"""
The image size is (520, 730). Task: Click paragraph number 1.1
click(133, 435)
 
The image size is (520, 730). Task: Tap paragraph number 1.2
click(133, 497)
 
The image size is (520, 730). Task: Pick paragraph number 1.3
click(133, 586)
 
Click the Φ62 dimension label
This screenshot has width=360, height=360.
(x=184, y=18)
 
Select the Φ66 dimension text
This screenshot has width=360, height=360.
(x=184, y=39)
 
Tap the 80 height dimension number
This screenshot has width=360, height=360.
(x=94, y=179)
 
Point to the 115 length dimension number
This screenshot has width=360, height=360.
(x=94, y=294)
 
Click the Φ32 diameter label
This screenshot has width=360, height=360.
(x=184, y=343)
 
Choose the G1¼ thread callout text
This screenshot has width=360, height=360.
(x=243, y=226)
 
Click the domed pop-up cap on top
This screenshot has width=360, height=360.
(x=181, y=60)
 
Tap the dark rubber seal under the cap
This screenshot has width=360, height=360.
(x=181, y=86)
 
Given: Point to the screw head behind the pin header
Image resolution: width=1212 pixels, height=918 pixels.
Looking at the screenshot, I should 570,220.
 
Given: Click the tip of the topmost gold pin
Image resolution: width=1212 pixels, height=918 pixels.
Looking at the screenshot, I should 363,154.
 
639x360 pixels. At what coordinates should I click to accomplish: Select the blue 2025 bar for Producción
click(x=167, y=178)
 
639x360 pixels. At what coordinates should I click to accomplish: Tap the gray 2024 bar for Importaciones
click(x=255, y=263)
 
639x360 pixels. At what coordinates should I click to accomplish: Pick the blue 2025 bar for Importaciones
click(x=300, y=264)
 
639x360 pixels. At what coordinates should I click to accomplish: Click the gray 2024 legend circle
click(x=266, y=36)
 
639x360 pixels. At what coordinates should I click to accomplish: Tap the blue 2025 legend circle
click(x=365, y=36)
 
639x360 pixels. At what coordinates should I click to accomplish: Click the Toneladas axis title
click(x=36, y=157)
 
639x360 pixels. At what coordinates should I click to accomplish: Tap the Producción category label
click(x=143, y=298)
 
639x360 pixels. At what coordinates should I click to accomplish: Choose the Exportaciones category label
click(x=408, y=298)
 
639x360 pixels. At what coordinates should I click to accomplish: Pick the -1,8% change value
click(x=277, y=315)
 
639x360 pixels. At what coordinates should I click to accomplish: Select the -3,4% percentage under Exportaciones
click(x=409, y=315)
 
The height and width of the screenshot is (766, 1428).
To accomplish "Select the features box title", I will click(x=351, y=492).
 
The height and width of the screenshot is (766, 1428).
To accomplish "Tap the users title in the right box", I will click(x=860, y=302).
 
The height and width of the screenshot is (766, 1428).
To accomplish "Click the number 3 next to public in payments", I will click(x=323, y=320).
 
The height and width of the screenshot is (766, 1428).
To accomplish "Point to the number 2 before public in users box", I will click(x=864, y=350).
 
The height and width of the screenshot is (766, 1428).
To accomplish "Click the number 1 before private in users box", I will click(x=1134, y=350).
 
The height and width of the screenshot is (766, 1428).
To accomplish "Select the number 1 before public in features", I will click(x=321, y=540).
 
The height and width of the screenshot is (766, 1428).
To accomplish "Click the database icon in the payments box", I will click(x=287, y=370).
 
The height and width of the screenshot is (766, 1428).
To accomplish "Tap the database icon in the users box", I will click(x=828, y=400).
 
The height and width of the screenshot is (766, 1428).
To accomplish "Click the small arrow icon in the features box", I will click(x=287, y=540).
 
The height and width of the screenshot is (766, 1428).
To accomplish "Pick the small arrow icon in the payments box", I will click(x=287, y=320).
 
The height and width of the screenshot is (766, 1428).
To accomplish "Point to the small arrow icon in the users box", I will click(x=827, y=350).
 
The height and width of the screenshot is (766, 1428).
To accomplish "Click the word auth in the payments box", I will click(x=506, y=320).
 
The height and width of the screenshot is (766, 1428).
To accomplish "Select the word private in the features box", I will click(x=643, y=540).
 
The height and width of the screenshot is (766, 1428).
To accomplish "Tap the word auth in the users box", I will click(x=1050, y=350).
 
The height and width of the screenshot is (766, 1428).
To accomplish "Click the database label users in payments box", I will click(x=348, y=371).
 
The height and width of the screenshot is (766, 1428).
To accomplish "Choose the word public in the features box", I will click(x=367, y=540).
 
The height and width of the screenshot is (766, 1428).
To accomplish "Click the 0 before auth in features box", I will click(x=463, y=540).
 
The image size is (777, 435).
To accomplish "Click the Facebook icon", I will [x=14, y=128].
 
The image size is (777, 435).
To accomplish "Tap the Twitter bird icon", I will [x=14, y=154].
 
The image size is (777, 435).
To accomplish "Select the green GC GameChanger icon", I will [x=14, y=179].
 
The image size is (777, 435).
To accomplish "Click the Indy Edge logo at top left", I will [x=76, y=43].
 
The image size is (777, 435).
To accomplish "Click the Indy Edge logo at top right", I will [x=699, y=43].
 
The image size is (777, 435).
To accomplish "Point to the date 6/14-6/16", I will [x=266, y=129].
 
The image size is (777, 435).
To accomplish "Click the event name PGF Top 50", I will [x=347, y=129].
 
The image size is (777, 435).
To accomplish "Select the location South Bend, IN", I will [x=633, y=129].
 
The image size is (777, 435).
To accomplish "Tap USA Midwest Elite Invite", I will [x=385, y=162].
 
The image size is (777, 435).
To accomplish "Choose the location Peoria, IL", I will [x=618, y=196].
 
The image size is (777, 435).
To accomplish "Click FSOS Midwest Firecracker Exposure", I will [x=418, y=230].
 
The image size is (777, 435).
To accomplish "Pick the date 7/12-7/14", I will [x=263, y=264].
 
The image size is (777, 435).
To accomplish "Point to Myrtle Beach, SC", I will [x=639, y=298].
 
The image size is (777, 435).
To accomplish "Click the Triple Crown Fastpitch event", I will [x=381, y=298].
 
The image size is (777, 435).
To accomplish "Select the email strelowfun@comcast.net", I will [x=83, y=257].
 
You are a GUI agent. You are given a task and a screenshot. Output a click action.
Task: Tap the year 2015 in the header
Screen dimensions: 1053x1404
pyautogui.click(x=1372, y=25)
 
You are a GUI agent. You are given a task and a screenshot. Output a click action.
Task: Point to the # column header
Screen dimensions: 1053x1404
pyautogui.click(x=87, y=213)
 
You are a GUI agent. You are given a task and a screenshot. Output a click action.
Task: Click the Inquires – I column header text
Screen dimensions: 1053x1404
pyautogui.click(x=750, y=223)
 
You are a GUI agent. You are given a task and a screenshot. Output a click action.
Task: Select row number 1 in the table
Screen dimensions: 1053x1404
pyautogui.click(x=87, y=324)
"""
# The exercise:
Rewrite all the rows above, changing "Screen dimensions" to "Display size" each time it occurs and leaving everything else unchanged.

# Response to the task:
The image size is (520, 730). Task: Click paragraph number 1.1
click(133, 435)
 
The image size is (520, 730). Task: Tap paragraph number 1.2
click(133, 497)
 
The image size is (520, 730). Task: Pick paragraph number 1.3
click(133, 586)
 
Click the Φ62 dimension label
This screenshot has width=360, height=360.
(x=184, y=18)
 
Select the Φ66 dimension text
This screenshot has width=360, height=360.
(x=184, y=39)
 
Tap the 80 height dimension number
This screenshot has width=360, height=360.
(x=94, y=179)
 
Point to the 115 length dimension number
This screenshot has width=360, height=360.
(x=94, y=294)
 
Click the Φ32 diameter label
This screenshot has width=360, height=360.
(x=184, y=343)
 
Choose the G1¼ thread callout text
This screenshot has width=360, height=360.
(x=243, y=226)
 
Click the domed pop-up cap on top
This screenshot has width=360, height=360.
(x=181, y=60)
 
Tap the dark rubber seal under the cap
This screenshot has width=360, height=360.
(x=181, y=86)
 
Given: Point to the screw head behind the pin header
Image resolution: width=1212 pixels, height=918 pixels.
Looking at the screenshot, I should 570,220.
 
Given: Click the tip of the topmost gold pin
Image resolution: width=1212 pixels, height=918 pixels.
Looking at the screenshot, I should 363,154.
 
639x360 pixels. At what coordinates should I click to accomplish: Select the blue 2025 bar for Producción
click(x=167, y=178)
 
639x360 pixels. At what coordinates should I click to accomplish: Tap the gray 2024 bar for Importaciones
click(x=255, y=263)
 
639x360 pixels. At what coordinates should I click to accomplish: Pick the blue 2025 bar for Importaciones
click(x=300, y=264)
 
639x360 pixels. At what coordinates should I click to accomplish: Click the gray 2024 legend circle
click(x=266, y=36)
 
639x360 pixels. At what coordinates should I click to accomplish: Tap the blue 2025 legend circle
click(x=365, y=36)
 
639x360 pixels. At what coordinates should I click to accomplish: Click the Toneladas axis title
click(x=36, y=157)
 
639x360 pixels. At what coordinates should I click to accomplish: Tap the Producción category label
click(x=143, y=298)
 
639x360 pixels. At what coordinates should I click to accomplish: Choose the Exportaciones category label
click(x=408, y=298)
 
639x360 pixels. At what coordinates should I click to accomplish: Pick the -1,8% change value
click(x=277, y=315)
 
639x360 pixels. At what coordinates should I click to accomplish: Select the -3,4% percentage under Exportaciones
click(x=409, y=315)
 
The height and width of the screenshot is (766, 1428).
To accomplish "Select the features box title", I will click(x=351, y=492).
 
The height and width of the screenshot is (766, 1428).
To accomplish "Tap the users title in the right box", I will click(x=860, y=302).
 
The height and width of the screenshot is (766, 1428).
To accomplish "Click the number 3 next to public in payments", I will click(x=323, y=320).
 
The height and width of the screenshot is (766, 1428).
To accomplish "Point to the number 2 before public in users box", I will click(x=864, y=350).
 
The height and width of the screenshot is (766, 1428).
To accomplish "Click the number 1 before private in users box", I will click(x=1134, y=350).
 
The height and width of the screenshot is (766, 1428).
To accomplish "Select the number 1 before public in features", I will click(x=321, y=540).
 
The height and width of the screenshot is (766, 1428).
To accomplish "Click the database icon in the payments box", I will click(x=287, y=370).
 
The height and width of the screenshot is (766, 1428).
To accomplish "Tap the database icon in the users box", I will click(x=828, y=400).
 
The height and width of the screenshot is (766, 1428).
To accomplish "Click the small arrow icon in the features box", I will click(x=287, y=540).
 
The height and width of the screenshot is (766, 1428).
To accomplish "Pick the small arrow icon in the payments box", I will click(x=287, y=320).
 
The height and width of the screenshot is (766, 1428).
To accomplish "Point to the small arrow icon in the users box", I will click(x=827, y=350).
 
The height and width of the screenshot is (766, 1428).
To accomplish "Click the word auth in the payments box", I will click(x=506, y=320).
 
The height and width of the screenshot is (766, 1428).
To accomplish "Select the word private in the features box", I will click(x=643, y=540).
 
The height and width of the screenshot is (766, 1428).
To accomplish "Tap the word auth in the users box", I will click(x=1050, y=350).
 
The height and width of the screenshot is (766, 1428).
To accomplish "Click the database label users in payments box", I will click(x=348, y=371).
 
The height and width of the screenshot is (766, 1428).
To accomplish "Choose the word public in the features box", I will click(x=367, y=540).
 
The height and width of the screenshot is (766, 1428).
To accomplish "Click the 0 before auth in features box", I will click(x=463, y=540).
 
The image size is (777, 435).
To accomplish "Click the Facebook icon", I will [x=14, y=128].
 
The image size is (777, 435).
To accomplish "Tap the Twitter bird icon", I will [x=14, y=154].
 
The image size is (777, 435).
To accomplish "Select the green GC GameChanger icon", I will [x=14, y=179].
 
The image size is (777, 435).
To accomplish "Click the Indy Edge logo at top left", I will [x=76, y=43].
 
The image size is (777, 435).
To accomplish "Click the Indy Edge logo at top right", I will [x=699, y=43].
 
The image size is (777, 435).
To accomplish "Point to the date 6/14-6/16", I will [x=266, y=129].
 
The image size is (777, 435).
To accomplish "Click the event name PGF Top 50", I will [x=347, y=129].
 
The image size is (777, 435).
To accomplish "Select the location South Bend, IN", I will [x=633, y=129].
 
The image size is (777, 435).
To accomplish "Tap USA Midwest Elite Invite", I will [x=385, y=162].
 
The image size is (777, 435).
To accomplish "Choose the location Peoria, IL", I will [x=618, y=196].
 
The image size is (777, 435).
To accomplish "Click FSOS Midwest Firecracker Exposure", I will [x=418, y=230].
 
The image size is (777, 435).
To accomplish "Pick the date 7/12-7/14", I will [x=263, y=264].
 
The image size is (777, 435).
To accomplish "Point to Myrtle Beach, SC", I will [x=639, y=298].
 
The image size is (777, 435).
To accomplish "Click the Triple Crown Fastpitch event", I will [x=381, y=298].
 
The image size is (777, 435).
To accomplish "Select the email strelowfun@comcast.net", I will [x=83, y=257].
 
You are a GUI agent. You are given a task and a screenshot. Output a click action.
Task: Tap the year 2015 in the header
Display size: 1053x1404
pyautogui.click(x=1372, y=25)
 
You are a GUI agent. You are given a task and a screenshot. Output a click action.
Task: Point to the # column header
Display size: 1053x1404
pyautogui.click(x=87, y=213)
 
You are a GUI agent. You are given a task and a screenshot. Output a click action.
Task: Click the Inquires – I column header text
Display size: 1053x1404
pyautogui.click(x=750, y=223)
 
You are a GUI agent. You are given a task and a screenshot. Output a click action.
Task: Select row number 1 in the table
Display size: 1053x1404
pyautogui.click(x=87, y=324)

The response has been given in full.